RECORDS TO PROCESS →
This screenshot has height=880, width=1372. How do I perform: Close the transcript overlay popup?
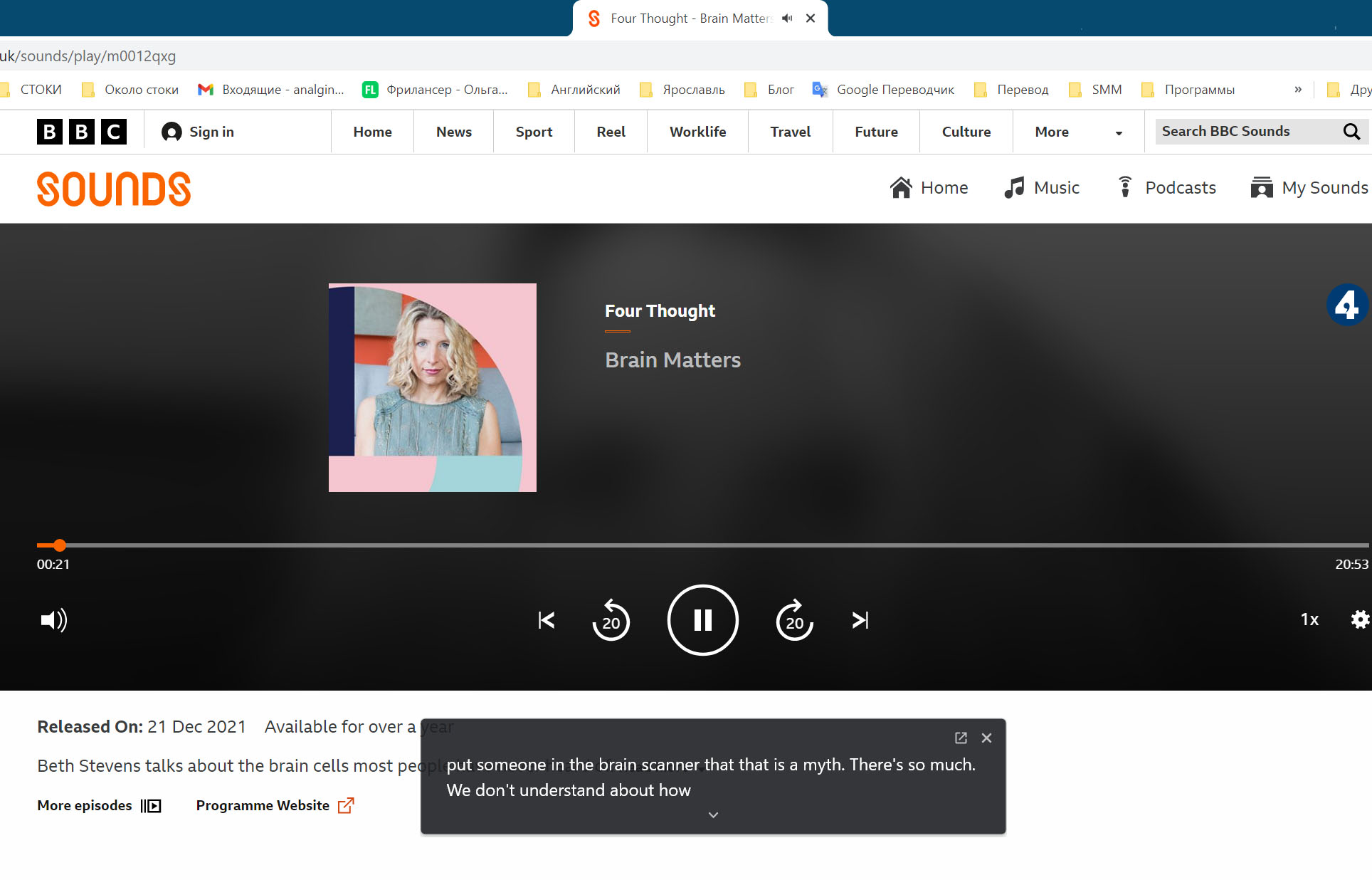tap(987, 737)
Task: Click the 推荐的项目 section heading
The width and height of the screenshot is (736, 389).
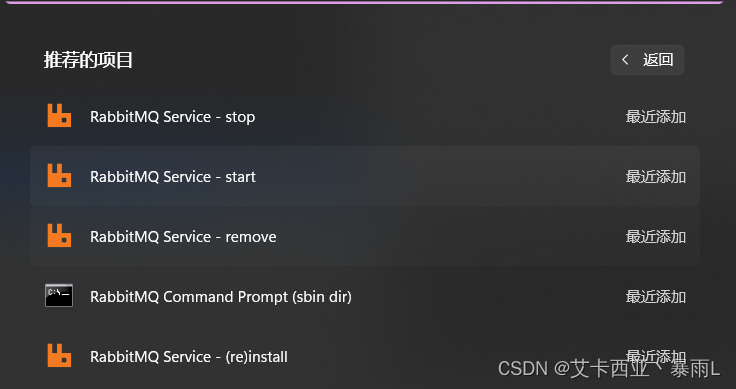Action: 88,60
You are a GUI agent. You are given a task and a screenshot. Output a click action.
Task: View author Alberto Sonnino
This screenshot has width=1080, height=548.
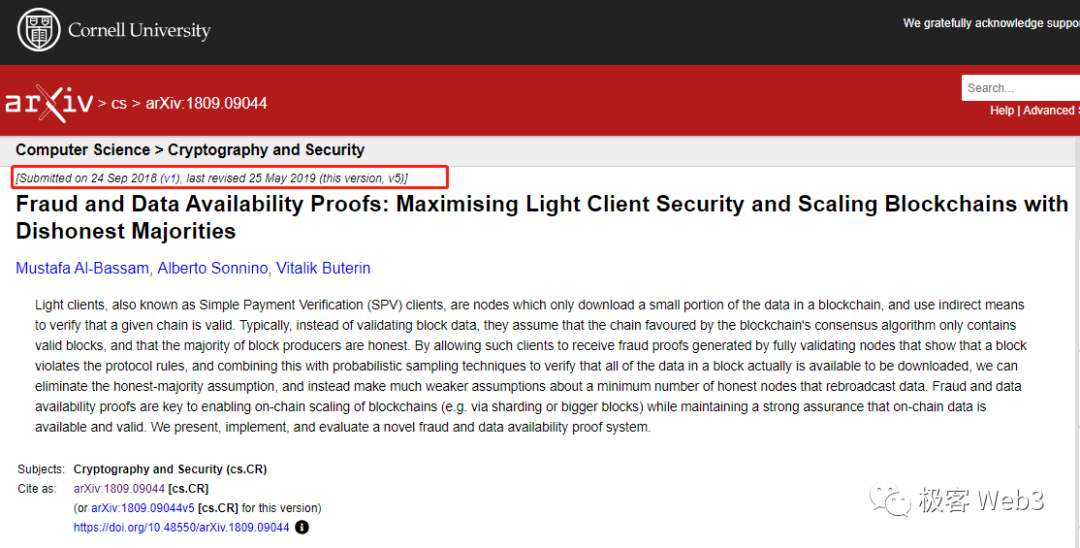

---

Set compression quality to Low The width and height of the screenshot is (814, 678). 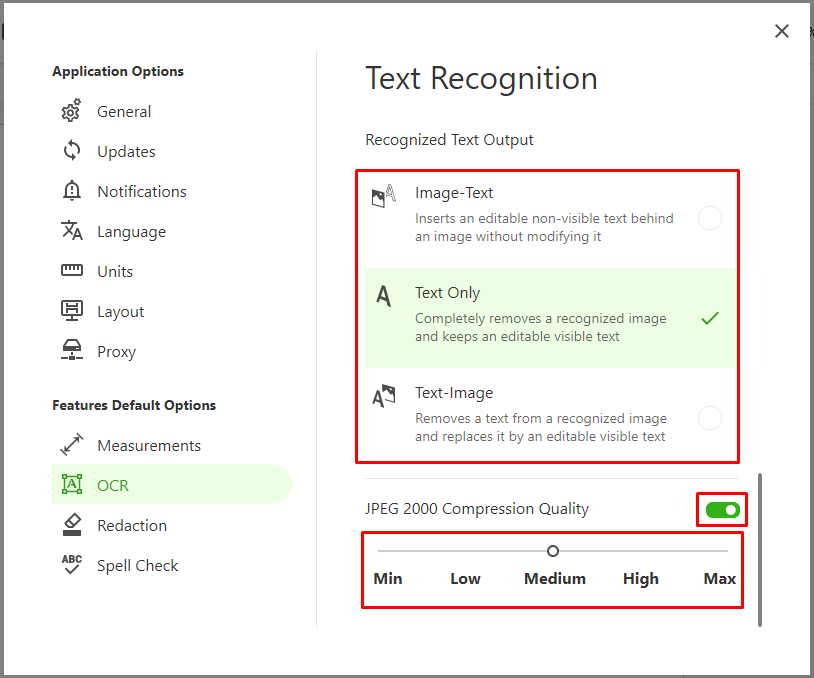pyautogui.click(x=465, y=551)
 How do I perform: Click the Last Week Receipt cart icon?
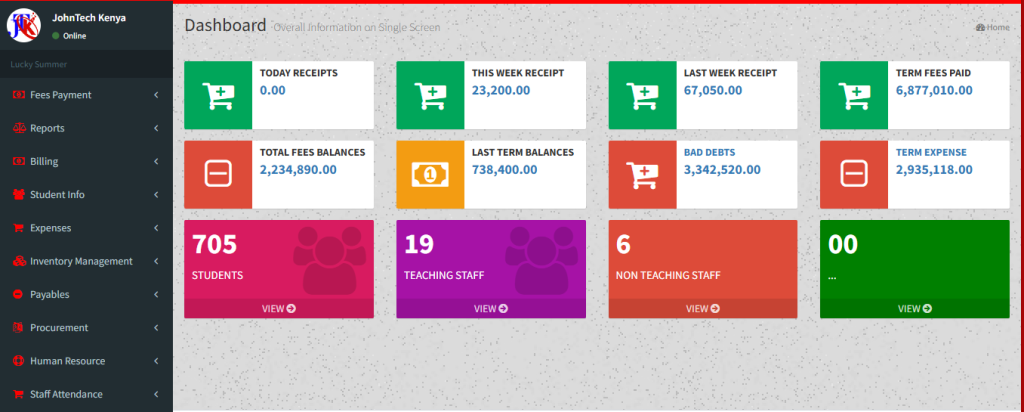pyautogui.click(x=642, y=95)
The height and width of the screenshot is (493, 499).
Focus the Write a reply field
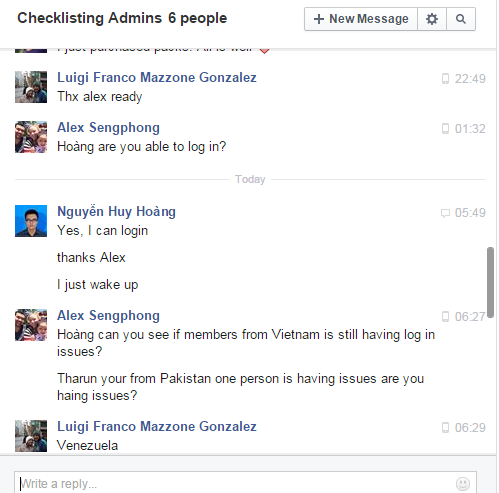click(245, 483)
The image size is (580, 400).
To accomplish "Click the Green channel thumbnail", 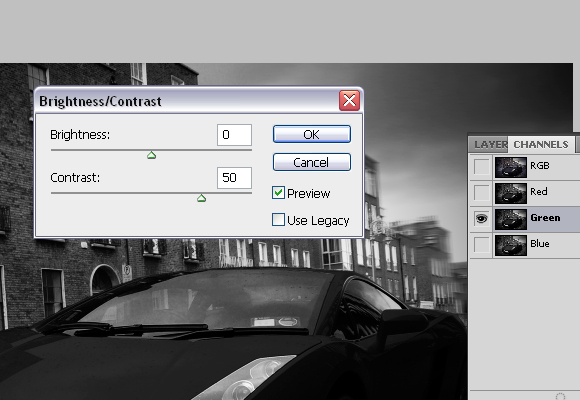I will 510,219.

* * *

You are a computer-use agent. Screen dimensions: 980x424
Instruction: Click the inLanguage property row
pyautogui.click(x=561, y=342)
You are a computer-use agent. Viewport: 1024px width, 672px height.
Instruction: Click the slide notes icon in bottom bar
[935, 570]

WHAT YOU SHOULD DO → What is wanted is an exact copy of the lines above from the one containing "The width and height of the screenshot is (736, 389)." through the one containing "This screenshot has width=1080, height=548.", with no pictures in it.

WRITTEN RESPONSE →
The width and height of the screenshot is (736, 389).
Action: 88,60
You are a GUI agent. You are given a task and a screenshot. Output a click action.
Task: View author Alberto Sonnino
This screenshot has width=1080, height=548.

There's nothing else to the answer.